Note: Replace ‘third_party_lib’ and ‘natural_key’ with actual library and function.

Output:

["item1", "item2", "item12"]

In this placeholder code, ‘natural_key’ is a hypothetical utility function that behaves similar to the custom sort functions previously described. The usage is straightforward: You pass ‘natural_key’ as the key parameter to Python’s sorted() function.

Bonus One-Liner Method 5: Using List Comprehensions and sorted()

Python enthusiasts often prefer concise, one-liner solutions. This method uses list comprehension to extract numeric parts as integers and pairs them with the original strings for sorting.

Here’s an example:

strings = ["item2", "item12", "item1"]
sorted_strings = [x for _, x in sorted((int(''.join(filter(str.isdigit, s))), s) for s in strings)]
print(sorted_strings)

Output:

["item1", "item2", "item12"]

This elegant one-liner transforms each string into a tuple containing the extracted integer and the original string, sorts the list of tuples, and then uses a list comprehension to retrieve the strings in the sorted order.

Summary/Discussion

  • Method 1: Regular Expressions.

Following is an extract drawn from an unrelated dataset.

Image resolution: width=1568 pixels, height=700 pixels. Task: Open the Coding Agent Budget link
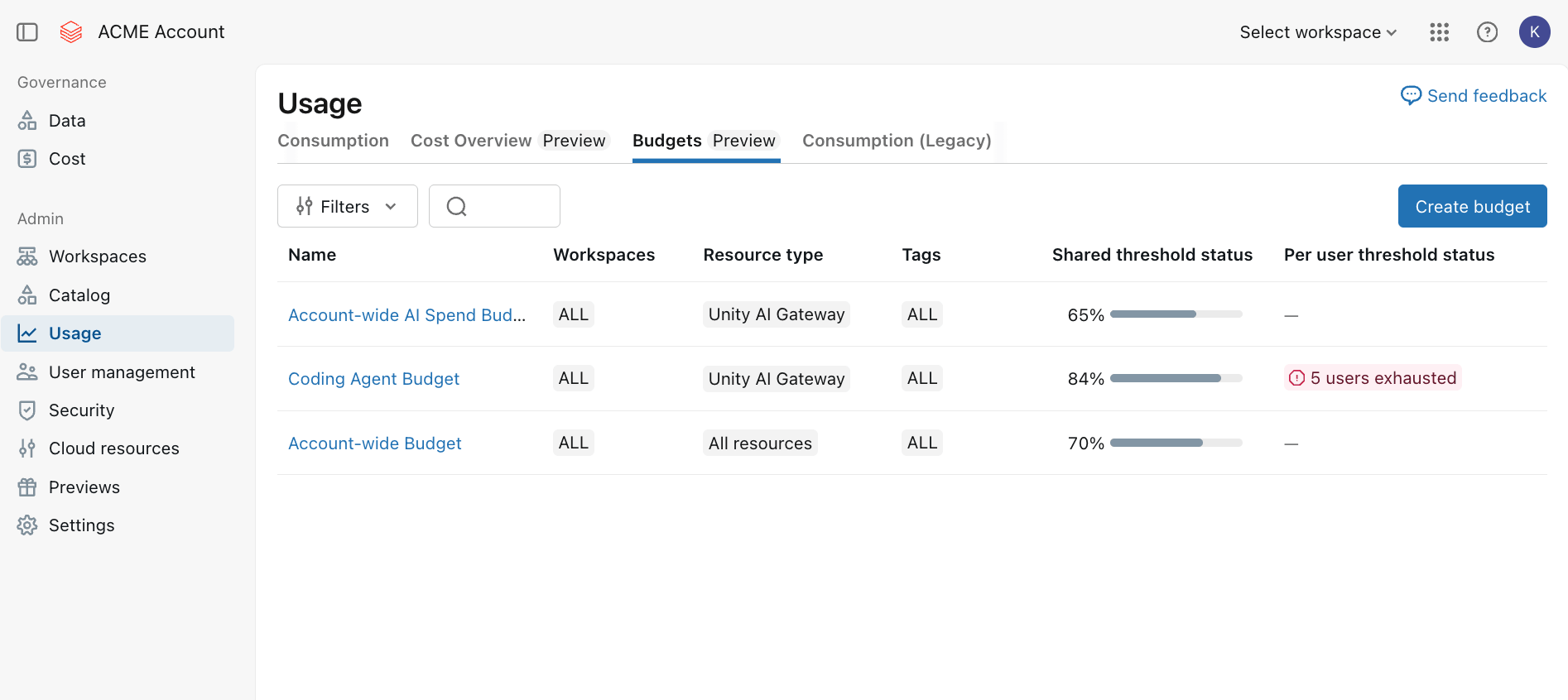373,379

Offers granular control and is built-in. Can be complex for unfamiliar users.
  • Method 2: natsort Library. Simplicity itself in one line. Requires an additional dependency.
  • Method 3: Custom Sort Function. No third-party dependencies and is fairly straightforward. Requires writing a custom function.
  • Method 4: Third-Party Utility Function. Leverages existing solutions. The availability and suitability of functions can vary, and they may require some research.
  • Bonus Method 5: One-Liner. Extremely concise. Readability may be reduced for those less familiar with Python.